April worried that she had no gut feelings about this, only a strong appeal from the girl herself to do something about it. Thing was, the older a case got, the more unlikely they’d find the killer. Ninety percent of the time, if they didn’t get a break in the case fast, the perp had a good chance of getting away with murder. No one wanted to let this one get away. She could see Joyce’s mind working. They didn’t have anything, couldn’t even do a 24–24 on the victim. Without statements from people who had been with Maggie in the twenty-four hours before her death, they couldn’t put together what she had done, whom she had seen.

And forget what happened in the twenty-four-hour period after the murder. The store had been closed.

“Olga got another job,” Sanchez said.

“High-class call girl.” April spoke for the first time.

“Great.” Joyce raked both hands through her hair like a man and turned to April, scowling.

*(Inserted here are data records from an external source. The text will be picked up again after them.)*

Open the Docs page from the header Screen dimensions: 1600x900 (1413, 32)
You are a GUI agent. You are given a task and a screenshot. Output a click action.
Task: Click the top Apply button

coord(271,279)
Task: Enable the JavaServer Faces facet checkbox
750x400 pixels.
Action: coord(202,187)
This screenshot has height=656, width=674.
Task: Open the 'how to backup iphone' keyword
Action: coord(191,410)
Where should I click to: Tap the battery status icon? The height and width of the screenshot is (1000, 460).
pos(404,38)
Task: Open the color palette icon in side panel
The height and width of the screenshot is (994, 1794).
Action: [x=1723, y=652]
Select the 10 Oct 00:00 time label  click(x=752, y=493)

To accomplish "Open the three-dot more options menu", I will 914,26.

April’s skin and eyes still looked fresh. Her pale blue blouse was neatly tucked into her well-tailored navy trousers after twelve hours on the job. It was clear April was a devoted cop. Her favorite color was blue.

“She give you any background on the girl?” Joyce directed the question at April.

“Olga said she was very quiet, worked hard, kept to herself.”

“That all?”

April shook her head. “She said Maggie had been looking unhappy lately, like something was bugging her. What have you got?”

“Haven’t come up with anybody who saw anything yet.” Joyce wasn’t too happy about that.

Nobody mentioned the guy on Maggie’s answering machine. It occurred to April she might go back to Olga with the tape to see if she’d heard that voice before. Olga said she didn’t know anything about Maggie’s luff life, as she put it. Apparently Maggie didn’t talk about things like that. But maybe the guy had been in the store and the sound of his voice would jog Olga’s memory. It was a long shot.

She also wanted to talk to the mother. They’d been on it for twelve hours. Sergeant Joyce told them to go home.